|M.Sc Student||Hanukayev Benyahu|
|Subject||Infrared Radiation Absorption Manipulation by Use|
of Two Dimensional Sub-wavelength Metallic
|Department||Department of Mechanical Engineering||Supervisor||Professor Erez Hasman|
|Full Thesis text - in Hebrew|
Metamaterials are periodic or quasi-periodic, sub-wavelength metal structures. The electro-magnetic material properties are derived from its structure rather than inheriting them directly from its material composition. This term is particularly used when the resulting material has properties that are not found in naturally formed substances. This research proposes to use metamaterials for absorption manipulation in thin films. These metamaterials are two dimensional sub-wavelength thin metal gratings, therefore can be treated as layers with artificial complex refractive index. This work shows manipulation of complex refractive index by the grating's parameters, e.g.: grating's period, duty cycle and different structure forms. Unlike other absorption methods where IR absorption manipulated by changing the thickness of uniform metal films, the advantage of using metamaterials is that by one element with constant uniform thickness, one can manipulate the space variant absorption level, by grating's parameters.

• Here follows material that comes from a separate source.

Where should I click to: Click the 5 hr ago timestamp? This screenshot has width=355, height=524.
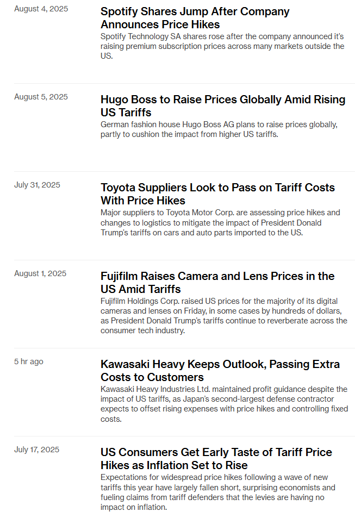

Furthermore, this work shows that absorption dynamic range can be manipulated from 0% to 100% absorption, in resonant structures.
Usually, regular uniform absorbing films are very thin, about few nanometers in thickness, what makes difficulties in mass production process. Because of a strong non-uniformity in these thicknesses, the absorption level in the absorbers exploits, what finally causes, e.g. in thermal detectors applications, to non-uniformity between different pixels in the detector, and between different batches of detectors. Using metamaterials avoids problems related with absorption non-uniformity and with mass production process difficulties, which occur in regular uniform, very thin absorbing films.
In order to understand the absorption mechanism in multiple layer structures, transmission line model and lumped circuit’s approximation were used. By use of lumped circuit's approximation, the maximum possible absorption in the absorber was determined. These were made for conductive layer as on semi-infinite dielectric layer, and as in the resonant structures. Optimal absorber was proposed, using metamaterials in microbolometer detector applications. The advantages of using metamaterials in resonant structures, such as absorption stability for thickness non-uniformity, were demonstrated.
Numerical method, called FDTD (Finite Difference Time Domain) was used for the reflection and transmission amplitude calculations of the sub-wavelength two-dimensional metal gratings.
In the theoretical part of this work, matrix method was demonstrated as an instrument for reflection and transmission intensity calculations in multiple absorbing layer configurations. Different methods for complex refractive index calculations were shown. Among these methods one method was chosen for complex refractive index calculations of metamaterials.